▶ **WHAT TO PRODUCE**
Your answer must be the records below, reproduced exactly.

+++ TASK INPUT

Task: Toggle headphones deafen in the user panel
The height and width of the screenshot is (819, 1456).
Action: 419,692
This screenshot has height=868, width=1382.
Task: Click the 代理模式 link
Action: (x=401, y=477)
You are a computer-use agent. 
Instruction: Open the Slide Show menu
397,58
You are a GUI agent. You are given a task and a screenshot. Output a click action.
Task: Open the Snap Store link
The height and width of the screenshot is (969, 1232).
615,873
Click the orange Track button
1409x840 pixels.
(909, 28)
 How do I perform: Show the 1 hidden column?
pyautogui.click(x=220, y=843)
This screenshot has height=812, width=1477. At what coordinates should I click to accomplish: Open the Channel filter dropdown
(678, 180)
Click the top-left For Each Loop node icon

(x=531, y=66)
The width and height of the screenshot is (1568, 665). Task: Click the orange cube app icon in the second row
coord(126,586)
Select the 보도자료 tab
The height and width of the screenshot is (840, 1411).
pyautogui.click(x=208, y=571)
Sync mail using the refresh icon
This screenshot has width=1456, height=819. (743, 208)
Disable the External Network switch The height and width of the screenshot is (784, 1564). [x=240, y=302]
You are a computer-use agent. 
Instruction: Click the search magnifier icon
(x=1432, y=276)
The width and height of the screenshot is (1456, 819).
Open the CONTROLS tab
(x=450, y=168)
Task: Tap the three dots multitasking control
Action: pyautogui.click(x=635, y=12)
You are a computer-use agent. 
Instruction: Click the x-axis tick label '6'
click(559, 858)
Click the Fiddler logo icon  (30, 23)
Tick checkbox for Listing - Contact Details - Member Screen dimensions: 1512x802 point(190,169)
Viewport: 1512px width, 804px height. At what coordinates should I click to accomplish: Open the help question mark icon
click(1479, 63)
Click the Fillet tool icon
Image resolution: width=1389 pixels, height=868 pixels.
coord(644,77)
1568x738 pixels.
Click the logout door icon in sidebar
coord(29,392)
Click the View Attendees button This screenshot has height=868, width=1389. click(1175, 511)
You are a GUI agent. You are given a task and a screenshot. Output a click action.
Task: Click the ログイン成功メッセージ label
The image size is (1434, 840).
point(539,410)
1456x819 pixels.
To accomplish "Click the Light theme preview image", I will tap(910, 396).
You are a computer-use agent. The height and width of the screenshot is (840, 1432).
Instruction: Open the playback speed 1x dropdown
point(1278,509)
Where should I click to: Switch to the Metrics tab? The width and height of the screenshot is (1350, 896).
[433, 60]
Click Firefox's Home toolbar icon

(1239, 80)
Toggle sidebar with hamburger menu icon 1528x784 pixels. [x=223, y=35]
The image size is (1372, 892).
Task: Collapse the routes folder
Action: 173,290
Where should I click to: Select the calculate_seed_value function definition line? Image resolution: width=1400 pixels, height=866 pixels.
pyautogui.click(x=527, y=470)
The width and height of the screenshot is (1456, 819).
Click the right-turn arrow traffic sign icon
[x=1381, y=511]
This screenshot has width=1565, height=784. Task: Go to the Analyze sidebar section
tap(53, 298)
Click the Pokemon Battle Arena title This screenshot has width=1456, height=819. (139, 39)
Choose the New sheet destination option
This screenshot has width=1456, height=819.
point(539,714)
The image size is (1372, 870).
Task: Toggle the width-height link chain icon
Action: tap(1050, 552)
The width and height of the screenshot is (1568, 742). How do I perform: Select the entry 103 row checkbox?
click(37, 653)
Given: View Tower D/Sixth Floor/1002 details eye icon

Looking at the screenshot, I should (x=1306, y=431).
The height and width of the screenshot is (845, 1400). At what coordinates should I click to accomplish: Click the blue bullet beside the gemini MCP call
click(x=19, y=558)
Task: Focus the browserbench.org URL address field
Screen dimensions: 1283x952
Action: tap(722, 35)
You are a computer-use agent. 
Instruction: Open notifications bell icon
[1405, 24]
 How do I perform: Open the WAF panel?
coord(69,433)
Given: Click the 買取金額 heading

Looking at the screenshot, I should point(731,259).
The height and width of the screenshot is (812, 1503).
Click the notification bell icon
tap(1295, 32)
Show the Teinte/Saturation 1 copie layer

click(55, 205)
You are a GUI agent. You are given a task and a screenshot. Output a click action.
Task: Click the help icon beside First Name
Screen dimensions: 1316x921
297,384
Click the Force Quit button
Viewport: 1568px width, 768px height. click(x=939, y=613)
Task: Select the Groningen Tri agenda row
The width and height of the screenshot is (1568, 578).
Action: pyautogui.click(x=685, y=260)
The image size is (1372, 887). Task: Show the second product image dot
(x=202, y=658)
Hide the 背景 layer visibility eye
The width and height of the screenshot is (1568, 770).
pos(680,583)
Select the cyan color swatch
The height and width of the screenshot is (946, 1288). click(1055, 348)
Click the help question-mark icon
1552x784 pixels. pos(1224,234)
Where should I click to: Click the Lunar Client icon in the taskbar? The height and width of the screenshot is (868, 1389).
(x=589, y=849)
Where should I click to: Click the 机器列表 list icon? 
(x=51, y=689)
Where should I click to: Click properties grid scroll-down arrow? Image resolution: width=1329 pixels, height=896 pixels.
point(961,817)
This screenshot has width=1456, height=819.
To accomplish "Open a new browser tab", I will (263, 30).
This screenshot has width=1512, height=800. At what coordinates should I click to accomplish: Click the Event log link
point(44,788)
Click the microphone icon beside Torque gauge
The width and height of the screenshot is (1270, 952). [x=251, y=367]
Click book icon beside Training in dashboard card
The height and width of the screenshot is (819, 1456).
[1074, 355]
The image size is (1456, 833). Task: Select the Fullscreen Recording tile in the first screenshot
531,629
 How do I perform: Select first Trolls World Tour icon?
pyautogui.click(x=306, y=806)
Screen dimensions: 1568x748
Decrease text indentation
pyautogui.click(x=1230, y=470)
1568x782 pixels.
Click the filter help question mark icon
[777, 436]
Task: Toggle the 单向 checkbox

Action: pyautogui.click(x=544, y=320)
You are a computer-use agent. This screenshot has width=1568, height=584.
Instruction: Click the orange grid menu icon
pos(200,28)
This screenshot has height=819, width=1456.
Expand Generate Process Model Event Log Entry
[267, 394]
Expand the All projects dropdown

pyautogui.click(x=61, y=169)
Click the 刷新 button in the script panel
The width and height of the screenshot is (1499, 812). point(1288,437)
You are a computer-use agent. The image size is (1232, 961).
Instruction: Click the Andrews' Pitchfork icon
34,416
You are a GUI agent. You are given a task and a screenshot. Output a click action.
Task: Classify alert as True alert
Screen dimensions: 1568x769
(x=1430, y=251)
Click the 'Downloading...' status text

++++++

▶ **REPLY TO THE TASK**
Task: Toggle headphones deafen in the user panel
The height and width of the screenshot is (819, 1456).
Action: 419,692
This screenshot has height=868, width=1382.
Task: Click the 代理模式 link
Action: (x=401, y=477)
You are a computer-use agent. 
Instruction: Open the Slide Show menu
397,58
You are a GUI agent. You are given a task and a screenshot. Output a click action.
Task: Open the Snap Store link
The height and width of the screenshot is (969, 1232).
615,873
Click the orange Track button
1409x840 pixels.
(909, 28)
 How do I perform: Show the 1 hidden column?
pyautogui.click(x=220, y=843)
This screenshot has height=812, width=1477. At what coordinates should I click to accomplish: Open the Channel filter dropdown
(678, 180)
Click the top-left For Each Loop node icon

(x=531, y=66)
The width and height of the screenshot is (1568, 665). Task: Click the orange cube app icon in the second row
coord(126,586)
Select the 보도자료 tab
The height and width of the screenshot is (840, 1411).
pyautogui.click(x=208, y=571)
Sync mail using the refresh icon
This screenshot has width=1456, height=819. (743, 208)
Disable the External Network switch The height and width of the screenshot is (784, 1564). [x=240, y=302]
You are a computer-use agent. 
Instruction: Click the search magnifier icon
(x=1432, y=276)
The width and height of the screenshot is (1456, 819).
Open the CONTROLS tab
(x=450, y=168)
Task: Tap the three dots multitasking control
Action: pyautogui.click(x=635, y=12)
You are a computer-use agent. 
Instruction: Click the x-axis tick label '6'
click(559, 858)
Click the Fiddler logo icon  (30, 23)
Tick checkbox for Listing - Contact Details - Member Screen dimensions: 1512x802 point(190,169)
Viewport: 1512px width, 804px height. At what coordinates should I click to accomplish: Open the help question mark icon
click(1479, 63)
Click the Fillet tool icon
Image resolution: width=1389 pixels, height=868 pixels.
coord(644,77)
1568x738 pixels.
Click the logout door icon in sidebar
coord(29,392)
Click the View Attendees button This screenshot has height=868, width=1389. click(1175, 511)
You are a GUI agent. You are given a task and a screenshot. Output a click action.
Task: Click the ログイン成功メッセージ label
The image size is (1434, 840).
point(539,410)
1456x819 pixels.
To accomplish "Click the Light theme preview image", I will tap(910, 396).
You are a computer-use agent. The height and width of the screenshot is (840, 1432).
Instruction: Open the playback speed 1x dropdown
point(1278,509)
Where should I click to: Switch to the Metrics tab? The width and height of the screenshot is (1350, 896).
[433, 60]
Click Firefox's Home toolbar icon

(1239, 80)
Toggle sidebar with hamburger menu icon 1528x784 pixels. [x=223, y=35]
The image size is (1372, 892).
Task: Collapse the routes folder
Action: 173,290
Where should I click to: Select the calculate_seed_value function definition line? Image resolution: width=1400 pixels, height=866 pixels.
pyautogui.click(x=527, y=470)
The width and height of the screenshot is (1456, 819).
Click the right-turn arrow traffic sign icon
[x=1381, y=511]
This screenshot has width=1565, height=784. Task: Go to the Analyze sidebar section
tap(53, 298)
Click the Pokemon Battle Arena title This screenshot has width=1456, height=819. (139, 39)
Choose the New sheet destination option
This screenshot has width=1456, height=819.
point(539,714)
The image size is (1372, 870).
Task: Toggle the width-height link chain icon
Action: tap(1050, 552)
The width and height of the screenshot is (1568, 742). How do I perform: Select the entry 103 row checkbox?
click(37, 653)
Given: View Tower D/Sixth Floor/1002 details eye icon

Looking at the screenshot, I should (x=1306, y=431).
The height and width of the screenshot is (845, 1400). At what coordinates should I click to accomplish: Click the blue bullet beside the gemini MCP call
click(x=19, y=558)
Task: Focus the browserbench.org URL address field
Screen dimensions: 1283x952
Action: tap(722, 35)
You are a computer-use agent. 
Instruction: Open notifications bell icon
[1405, 24]
 How do I perform: Open the WAF panel?
coord(69,433)
Given: Click the 買取金額 heading

Looking at the screenshot, I should point(731,259).
The height and width of the screenshot is (812, 1503).
Click the notification bell icon
tap(1295, 32)
Show the Teinte/Saturation 1 copie layer

click(55, 205)
You are a GUI agent. You are given a task and a screenshot. Output a click action.
Task: Click the help icon beside First Name
Screen dimensions: 1316x921
297,384
Click the Force Quit button
Viewport: 1568px width, 768px height. click(x=939, y=613)
Task: Select the Groningen Tri agenda row
The width and height of the screenshot is (1568, 578).
Action: pyautogui.click(x=685, y=260)
The image size is (1372, 887). Task: Show the second product image dot
(x=202, y=658)
Hide the 背景 layer visibility eye
The width and height of the screenshot is (1568, 770).
pos(680,583)
Select the cyan color swatch
The height and width of the screenshot is (946, 1288). click(1055, 348)
Click the help question-mark icon
1552x784 pixels. pos(1224,234)
Where should I click to: Click the Lunar Client icon in the taskbar? The height and width of the screenshot is (868, 1389).
(x=589, y=849)
Where should I click to: Click the 机器列表 list icon? 
(x=51, y=689)
Where should I click to: Click properties grid scroll-down arrow? Image resolution: width=1329 pixels, height=896 pixels.
point(961,817)
This screenshot has width=1456, height=819.
To accomplish "Open a new browser tab", I will (263, 30).
This screenshot has width=1512, height=800. At what coordinates should I click to accomplish: Click the Event log link
point(44,788)
Click the microphone icon beside Torque gauge
The width and height of the screenshot is (1270, 952). [x=251, y=367]
Click book icon beside Training in dashboard card
The height and width of the screenshot is (819, 1456).
[1074, 355]
The image size is (1456, 833). Task: Select the Fullscreen Recording tile in the first screenshot
531,629
 How do I perform: Select first Trolls World Tour icon?
pyautogui.click(x=306, y=806)
Screen dimensions: 1568x748
Decrease text indentation
pyautogui.click(x=1230, y=470)
1568x782 pixels.
Click the filter help question mark icon
[777, 436]
Task: Toggle the 单向 checkbox

Action: pyautogui.click(x=544, y=320)
You are a computer-use agent. This screenshot has width=1568, height=584.
Instruction: Click the orange grid menu icon
pos(200,28)
This screenshot has height=819, width=1456.
Expand Generate Process Model Event Log Entry
[267, 394]
Expand the All projects dropdown

pyautogui.click(x=61, y=169)
Click the 刷新 button in the script panel
The width and height of the screenshot is (1499, 812). point(1288,437)
You are a computer-use agent. The image size is (1232, 961).
Instruction: Click the Andrews' Pitchfork icon
34,416
You are a GUI agent. You are given a task and a screenshot. Output a click action.
Task: Classify alert as True alert
Screen dimensions: 1568x769
(x=1430, y=251)
Click the 'Downloading...' status text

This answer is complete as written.